O dano moral reflexo, como aqui visto, possui uma fonte remota, que, no caso em questão, radica no lamentável episódio que envolveu a negativa de cobertura contratual, na busca por tratamento emergencial no sistema único de saúde, no delicado quadro de saúde que então se diagnosticava, o tempo de internação, inclusive em unidade de terapia intensiva, até mesmo no fato de a filha da autora ter perdido o emprego em virtude de um longo período de afastamento. Tudo isso compõe a fonte remota do dano moral reflexo.
E a fonte próxima do dano moral reflexo está diretamente na dor que a autora suportou, ao acompanhar de perto a fragilidade da sua filha, colocada em situação de desespero quando se lhe negou o tratamento médico para um quadro clínico que era de emergência.

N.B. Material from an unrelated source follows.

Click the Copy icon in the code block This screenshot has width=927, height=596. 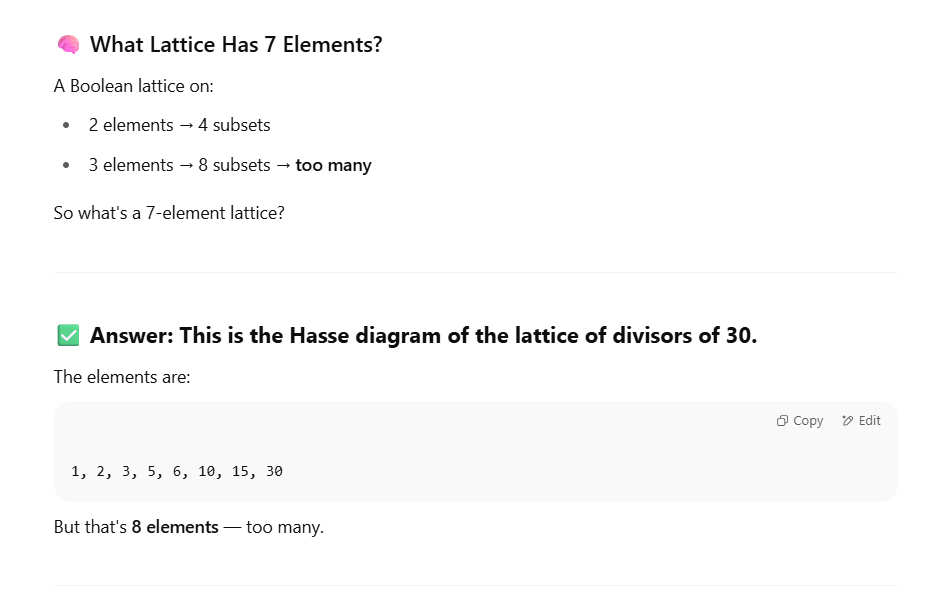pyautogui.click(x=782, y=420)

É evidente a dor de uma mãe diante desse cenário, que se vê sem meios de poder prestar ajuda à sua filha.
Destarte, está caracterizado o dano moral reflexo, e deve ser quantificado com base nos critérios engendrados pela jurisprudência brasileira para a recomposição de dano moral, cuja finalidade no direito positivo brasileiro é dupla, na medida em que o dano moral busca quantificar, tanto quanto possível, a dor suportada pelo ofendido, além de gerar no ofensor a convicção de que deva cuidar melhor do serviço que presta, sendo essa também a finalidade de reparação por dano moral.
Pois bem, atendendo às circunstâncias e peculiaridades do caso presente, e com base nos critérios que a jurisprudência erigiu, fixo em dez mil reais a reparação por dano moral à autora, com atualização monetária e juros de mora segundo o termo inicial que a r. sentença fixou.
Por meu voto, dou provimento ao recurso de apelação interposto pela autora, reconhecendo-lhe, pois, o direito subjetivo à reparação por dano moral, tal como aqui fixada.
Adota-se o regime de sucumbência estabelecido na r. sentença, sem aplicar a regra do artigo 85, parágrafo 11, do CPC/2015, considerando que a r. sentença foi publicada ao tempo em que estava em vigor o CPC/1973, de maneira que, segundo as regras do direito intertemporal, o regime de sucumbência deve ser aquele em vigor à ocasião.